(479c) Measurement of Unconfined Yield Strength In Small Size Cells

Pharmaceutical companies often create very small quantities of viable drug mixture on a laboratory scale.  Extensive analysis is conducted to tease out as much data as possible about the characteristics of the material.   Particle size, particle shape, surface area, and other particle scale properties are often the extent of the characterization.  While these preliminary properties can help with qualitative product design, they are not generally the primary material behavior measurements the formulator needs to effectively design the product.  This information is especially lacking when attempting to infer cohesive flow properties from particle scale flow properties.  For example, particle size and surface area are often measured to infer dissolution rates (a bulk scale property); it is much better to be able to measure the property that controls the behavior directly.
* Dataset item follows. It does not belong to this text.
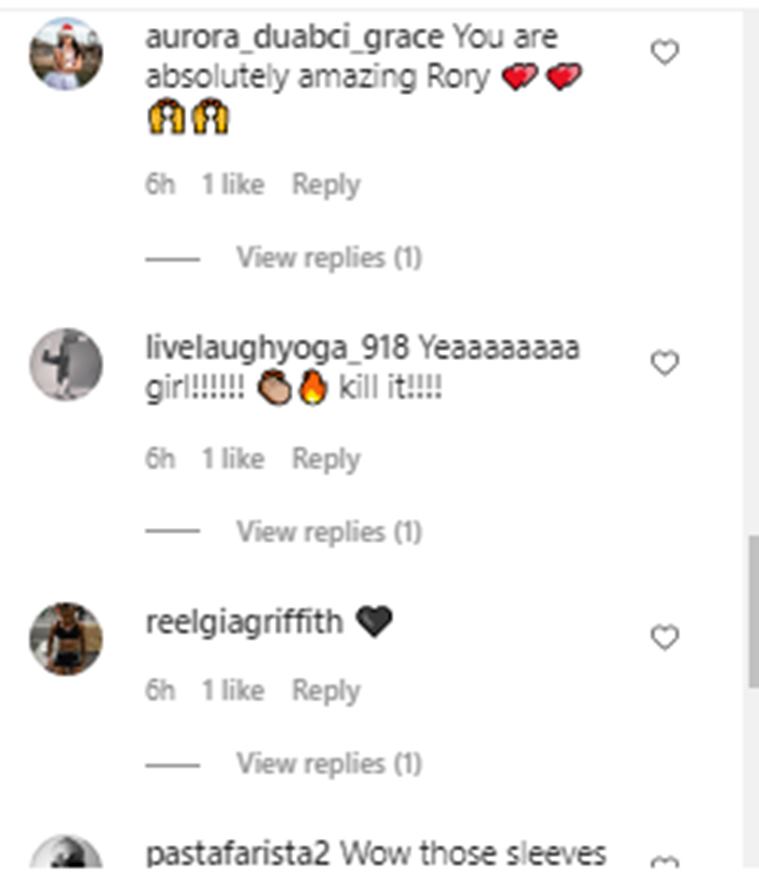Open reelgiagriffith's avatar
This screenshot has width=759, height=878.
[x=66, y=638]
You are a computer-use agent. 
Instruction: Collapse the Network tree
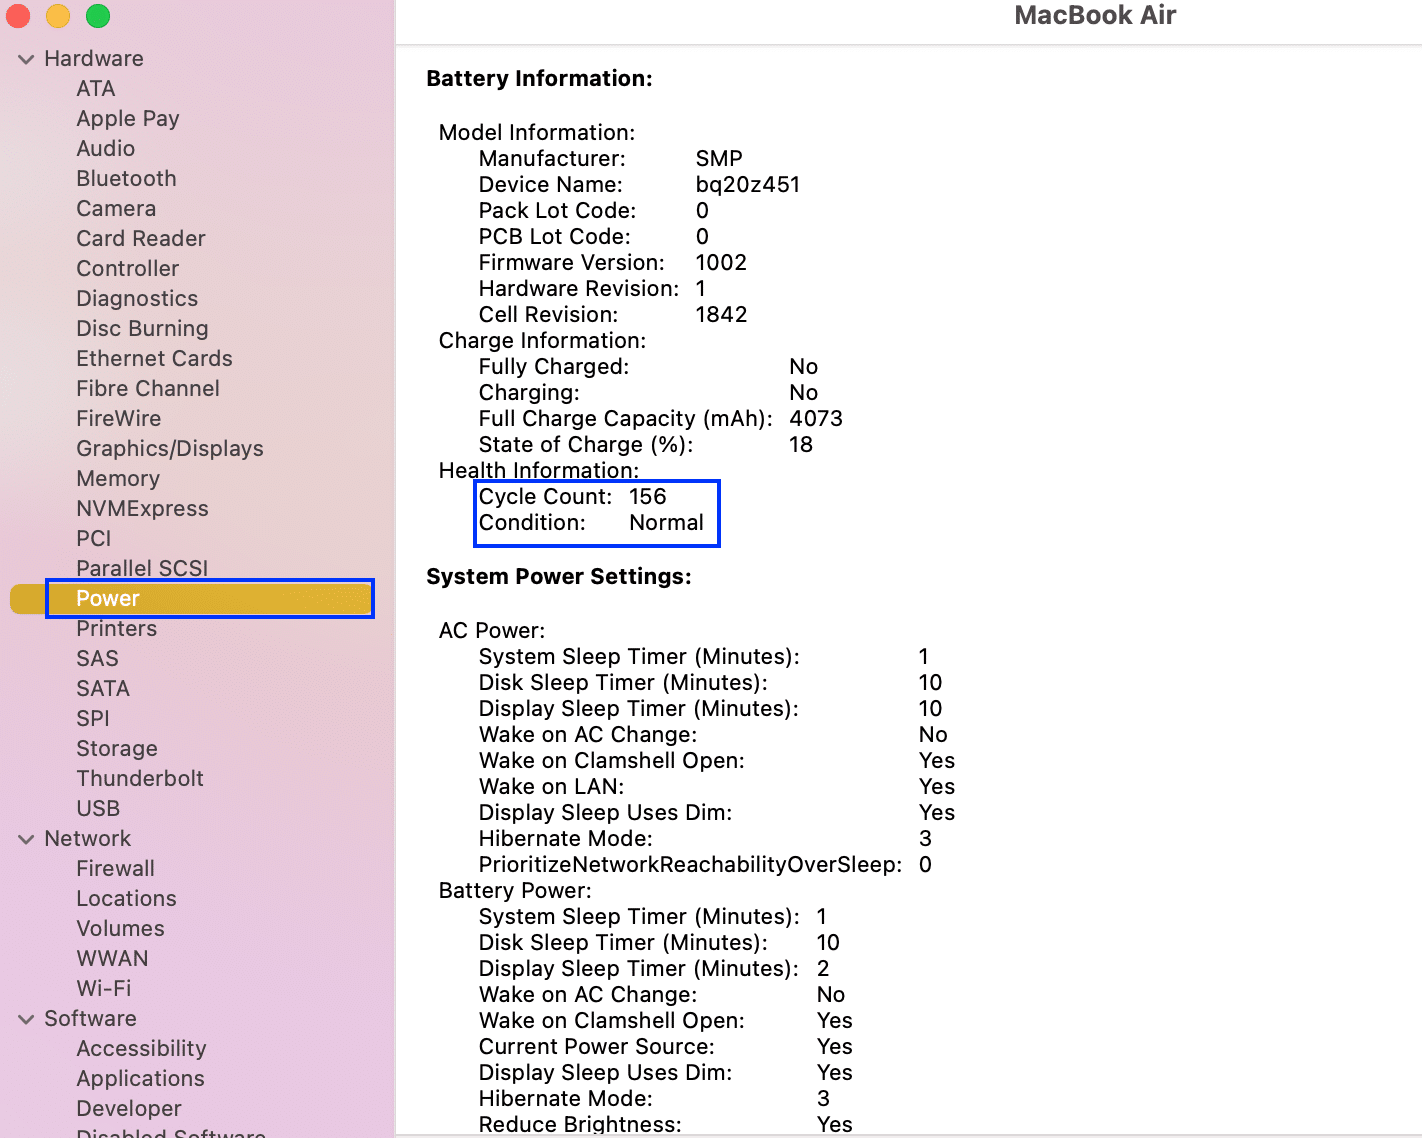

It would be highly beneficial to have a means of measuring cohesive flow properties directly with very limited material.  This paper presents test results from a single axis strength measurement device capable of measuring unconfined yield strengths using a representative sample of 0.1 cc volume of material.  This new test technique compacts the material using centrifugal forces and induces failure stresses within the material through controlled application of centrifugal forces.  Direct measurement of unconfined yield strength has been accomplished at consolidation stress levels of 0.04 KPa, which is almost one order of magnitude smaller than in typical direct shear cell measurements.  This new test technique is compared with standard direct shear measurements using the Schulze, Johanson uni-axial, and Jenike methods.  The technique shows good agreement with existing measurement methods.  Because of the small volume and lower stress level measurements, this new technique can provide formulators direct measurement of bulk unconfined yield strength before typical process development times, thus shortening the time to market for viable drug mixtures.  Consequently, process design can be initiated in conjunction with formulation development.